スオウは眉根を寄せた。ファイトクラブのマシン?そうか。マサヤか!漸く合点がいった。スオウは息子のマサヤを振り返った。
「お前が何かをしたのか?」

マサヤは唇を歪めた。
「父さんがTEラボを探れって言ったろ」
そうだ。ダークウェブの情報から我が家の資産を奪ったのはTEラボのマシンだと突き止めた。

マサヤは鼻に皺を寄せた。
「うちのマシンとバトルになったんだよ」
「そうか」
スオウは漸く理解した。

スオウはアオイに向かって歩き出した。側近のトミナガと愛人のクレハが慌てた。
「く、組長!」
「あなた!」

スオウはアオイの前で立ち止まって薄ら笑った。
「おやおや?今度は小娘のアンドロイドか。
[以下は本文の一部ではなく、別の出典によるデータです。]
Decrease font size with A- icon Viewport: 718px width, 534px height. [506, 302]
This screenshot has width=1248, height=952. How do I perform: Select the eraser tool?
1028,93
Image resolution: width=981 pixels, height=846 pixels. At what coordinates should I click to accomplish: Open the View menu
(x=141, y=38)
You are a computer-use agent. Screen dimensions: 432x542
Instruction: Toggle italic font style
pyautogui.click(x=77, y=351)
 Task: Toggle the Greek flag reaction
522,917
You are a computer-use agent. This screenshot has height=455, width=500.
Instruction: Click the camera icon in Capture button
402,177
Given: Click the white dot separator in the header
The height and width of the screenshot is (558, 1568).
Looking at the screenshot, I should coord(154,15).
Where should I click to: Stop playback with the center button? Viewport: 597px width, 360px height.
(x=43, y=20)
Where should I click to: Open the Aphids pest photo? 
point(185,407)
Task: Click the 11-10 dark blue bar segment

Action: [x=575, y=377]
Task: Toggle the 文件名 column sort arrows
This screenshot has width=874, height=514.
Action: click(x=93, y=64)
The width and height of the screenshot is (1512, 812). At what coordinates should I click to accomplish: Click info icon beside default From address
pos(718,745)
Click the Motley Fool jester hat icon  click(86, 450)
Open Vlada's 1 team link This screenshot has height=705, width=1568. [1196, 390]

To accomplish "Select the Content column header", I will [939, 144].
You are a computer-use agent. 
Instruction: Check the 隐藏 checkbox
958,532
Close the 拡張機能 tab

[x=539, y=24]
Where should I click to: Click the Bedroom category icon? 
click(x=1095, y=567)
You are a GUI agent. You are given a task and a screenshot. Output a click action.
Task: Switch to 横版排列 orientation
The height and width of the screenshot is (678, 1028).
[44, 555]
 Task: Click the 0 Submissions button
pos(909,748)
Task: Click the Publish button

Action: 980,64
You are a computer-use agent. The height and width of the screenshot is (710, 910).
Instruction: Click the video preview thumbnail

随分と仲間がいるもんだ。お前は何だ?交渉人か?」
「はい」

アオイはひたと彼を見つめた。
「もう一度言います。仲介者になればあなたは大金が手に入ります。それで私達が奪った事をナシにして頂けませんか?怒りを収めて下さい」

スオウは笑い出した。
「お前は何か勘違いをしているな。いいか?奪われて腹が立つのは金じゃないんだ。誇りなんだ」
「誇り…?」

スオウは大袈裟に息を吐いた。
「あの盗まれた絵画は人に贈る物だった」
続けてイラついたように顔を顰めた。
「約束を違えて私の汚点となった」

アオイは呟く。
「汚点…」
「ああ。人としての誇りを傷つけられた事が私は許せないのだ」

スオウは不敵に笑った。
「金など要らぬ。だから仲介者などならぬ」
アオイは言葉が返せなかった。スオウは一筋縄でいかない。プランAで手を打たない。

アオイは溜息をついた。スオウは金が手に入れば満足すると…いや、もしかしたら足りないと言って、更に要求するかと思っていた。どうやら違うようだ。彼にもポリシーがあるらしい。

「…ではこちらの提案には乗らないと」
「ああ。そうだ」
そうなるとプランBも発動せねばならない。彼の次男を交渉に使う。いや…脅迫だ。 

アオイは感心していた。誰に…?サツキだ。2通りのプランを立てろと言ったのは彼女なのだ。交渉には飴と鞭を用意せよと。まさしくその通りになった。そしていよいよ持ちかけるのだ。